## Records for the task
----------------
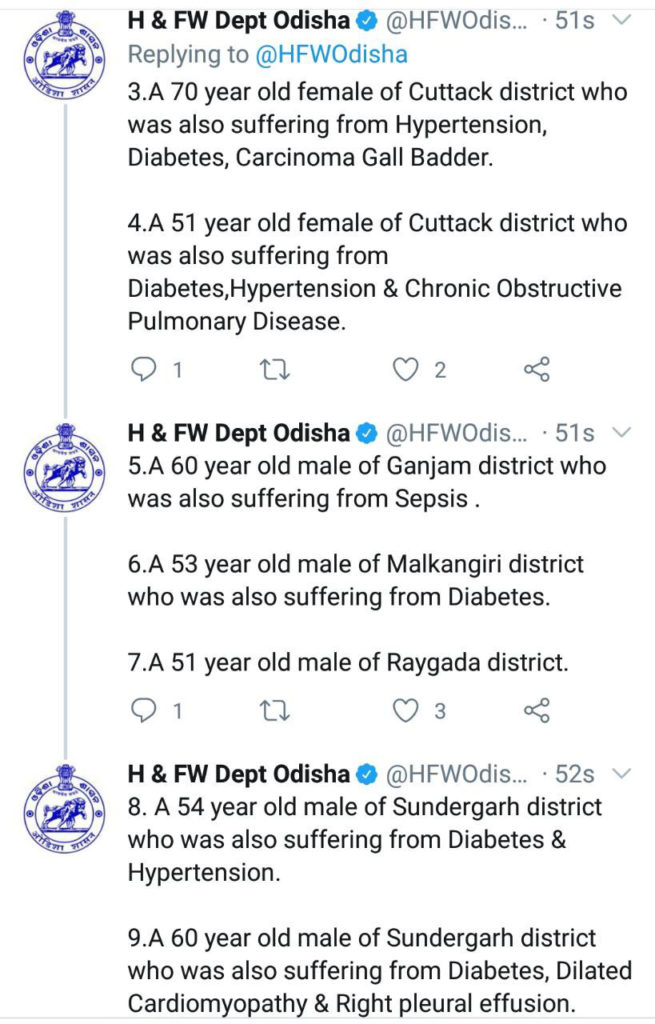Open the H & FW Dept Odisha name on the Sundergarh tweet
Screen dimensions: 655x1024
[x=238, y=774]
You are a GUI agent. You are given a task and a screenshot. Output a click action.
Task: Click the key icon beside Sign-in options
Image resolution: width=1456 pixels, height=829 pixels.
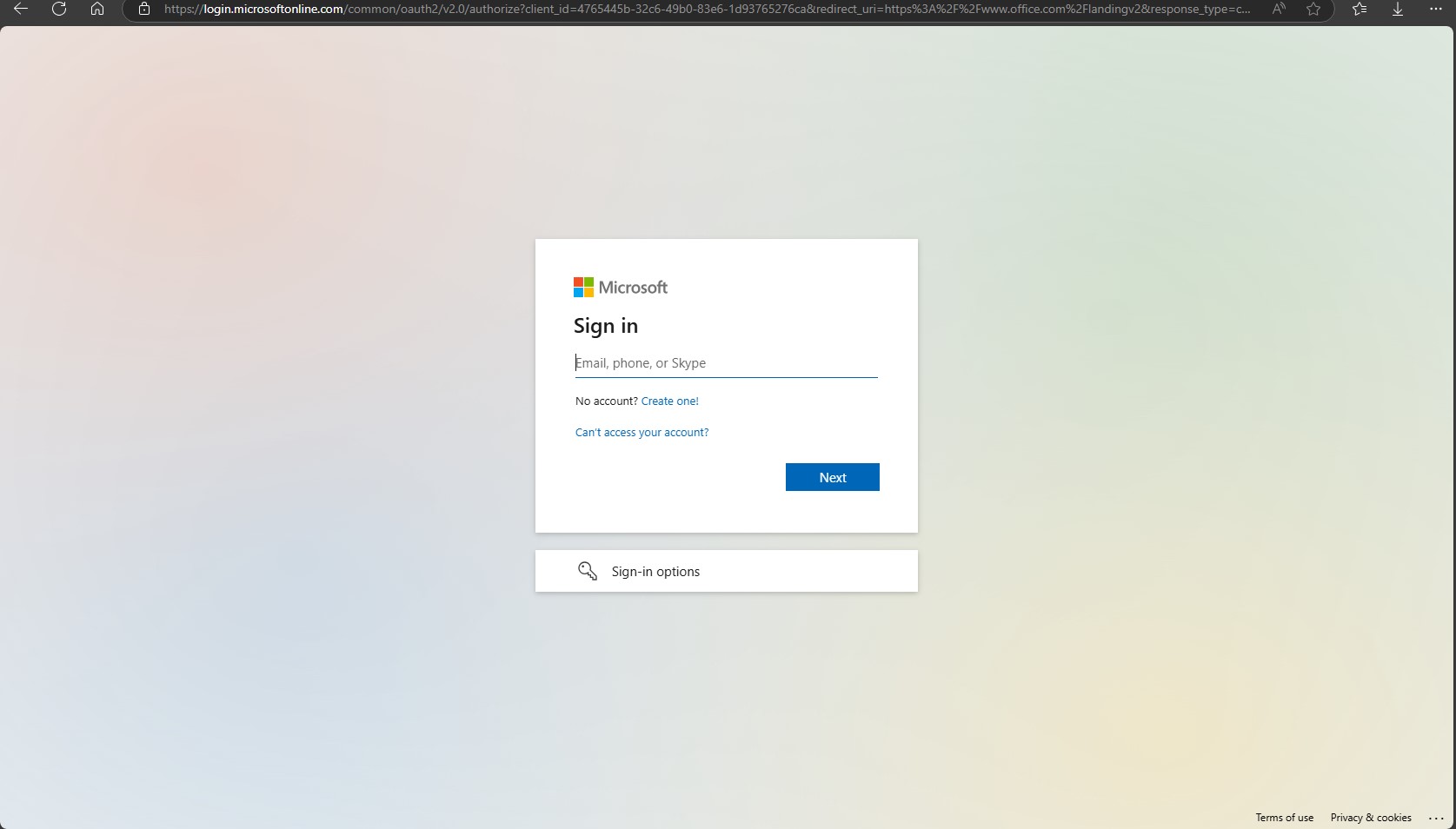(x=588, y=571)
----------------
## Your assignment
Your task is to retype, exactly and only, the lines from the line holding "You are a GUI" through the final line of the data above, with both ends kept. Drop the pictures.

## Expected answer
You are a GUI agent. You are given a task and a screenshot. Output a click action.
Task: Click the key icon beside Sign-in options
Image resolution: width=1456 pixels, height=829 pixels.
(x=588, y=571)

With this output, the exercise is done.